Apparently, I am pretty much all alone on the "island" (or- much more likely- I got voted off the island in some Political Punditry version of something along the lines of the reality show Survivor!) but I seem to be one of the few- at most- who honestly think that this last Presidential Debate of 2012 focusing on (well-- at least it's supposed to be focusing on) Foreign Policy may well have no little effect on the eventual outcome of the upcoming Presidential Election.

Of course, I am well aware that the Economy is, indeed, the overriding Issue of the Day as Americans go about choosing the man who will be serving as President after Noon Eastern Time US (1700 GMT) next 20 January and that the efforts by each Major Party campaign- in trying their utmost to attract that as yet undecided, mostly independent, "bell curve" voters in the Center of the current nationwide political landscape- is largely geared to this reality; I am also aware that "winning" a Debate is- in no way- tantamount to actually winning the Election (and I- most certainly- have not subscribed to the rather ludicrous notion [within the Wild, Wonderful and Wacky World of American Political Punditry] that, had President Obama "won" the First Presidential Debate, this election would already be all but over [and in Obama's favor to boot!]-- RIDICULOUS!!).
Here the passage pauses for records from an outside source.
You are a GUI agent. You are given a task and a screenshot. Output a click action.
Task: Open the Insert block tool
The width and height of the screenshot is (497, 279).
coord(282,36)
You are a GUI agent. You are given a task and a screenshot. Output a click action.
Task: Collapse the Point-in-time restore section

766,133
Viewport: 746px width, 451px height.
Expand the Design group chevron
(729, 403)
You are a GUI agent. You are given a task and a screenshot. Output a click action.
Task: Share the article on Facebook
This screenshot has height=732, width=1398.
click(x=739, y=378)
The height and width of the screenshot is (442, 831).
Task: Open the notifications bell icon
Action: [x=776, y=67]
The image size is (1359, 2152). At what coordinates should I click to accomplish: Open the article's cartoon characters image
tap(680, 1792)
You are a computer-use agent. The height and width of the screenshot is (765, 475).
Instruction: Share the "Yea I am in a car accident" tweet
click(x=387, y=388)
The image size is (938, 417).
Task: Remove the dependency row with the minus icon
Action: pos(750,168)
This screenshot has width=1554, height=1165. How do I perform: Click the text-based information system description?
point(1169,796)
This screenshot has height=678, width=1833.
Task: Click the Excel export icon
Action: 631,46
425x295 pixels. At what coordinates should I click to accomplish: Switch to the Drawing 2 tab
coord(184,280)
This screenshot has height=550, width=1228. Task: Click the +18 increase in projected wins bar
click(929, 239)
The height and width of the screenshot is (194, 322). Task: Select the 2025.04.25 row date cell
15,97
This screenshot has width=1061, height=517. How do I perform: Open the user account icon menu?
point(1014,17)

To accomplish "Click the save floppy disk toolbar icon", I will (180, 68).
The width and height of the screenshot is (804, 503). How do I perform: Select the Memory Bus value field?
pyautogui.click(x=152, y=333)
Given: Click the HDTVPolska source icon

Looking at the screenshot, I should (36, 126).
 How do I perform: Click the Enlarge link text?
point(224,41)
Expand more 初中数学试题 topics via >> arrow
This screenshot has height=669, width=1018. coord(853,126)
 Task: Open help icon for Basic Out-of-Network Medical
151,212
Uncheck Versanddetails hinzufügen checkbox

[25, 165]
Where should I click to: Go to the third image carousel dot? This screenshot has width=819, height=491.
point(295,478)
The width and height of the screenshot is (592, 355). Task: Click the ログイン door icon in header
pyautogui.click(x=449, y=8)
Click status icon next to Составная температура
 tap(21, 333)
However, having said this, what each nominee- Barack Obama or Mitt Romney- might (or might not) say in tonight's Debate will have an important impact (for better or for worse, relative to each candidate) upon said Election-- and not just because this last "head-to-head" meeting between them will, in very many ways, form the last (and, therefore, most lasting) impression on the average American voter going into Election Day itself.

For Foreign Policy as an issue- perhaps even more so than the Economy, along with other Domestic Issues- well illustrates the problems lurking within the campaign of the challenger, Governor Romney- problems that, in turn, potentially and adversely affect the Republican nominee's campaigning on those more overriding Issues of the Day:

From the very beginning of his campaigning for the Presidency- going all the way back to even well before this year's Presidential Primary and Caucus "season" began this past January- Mitt Romney has had two concomitant and basic overarching themes behind his own candidacy: 1. 'I am the one Republican who can beat President Obama' and 2. 'I am (obviously) not President Obama'.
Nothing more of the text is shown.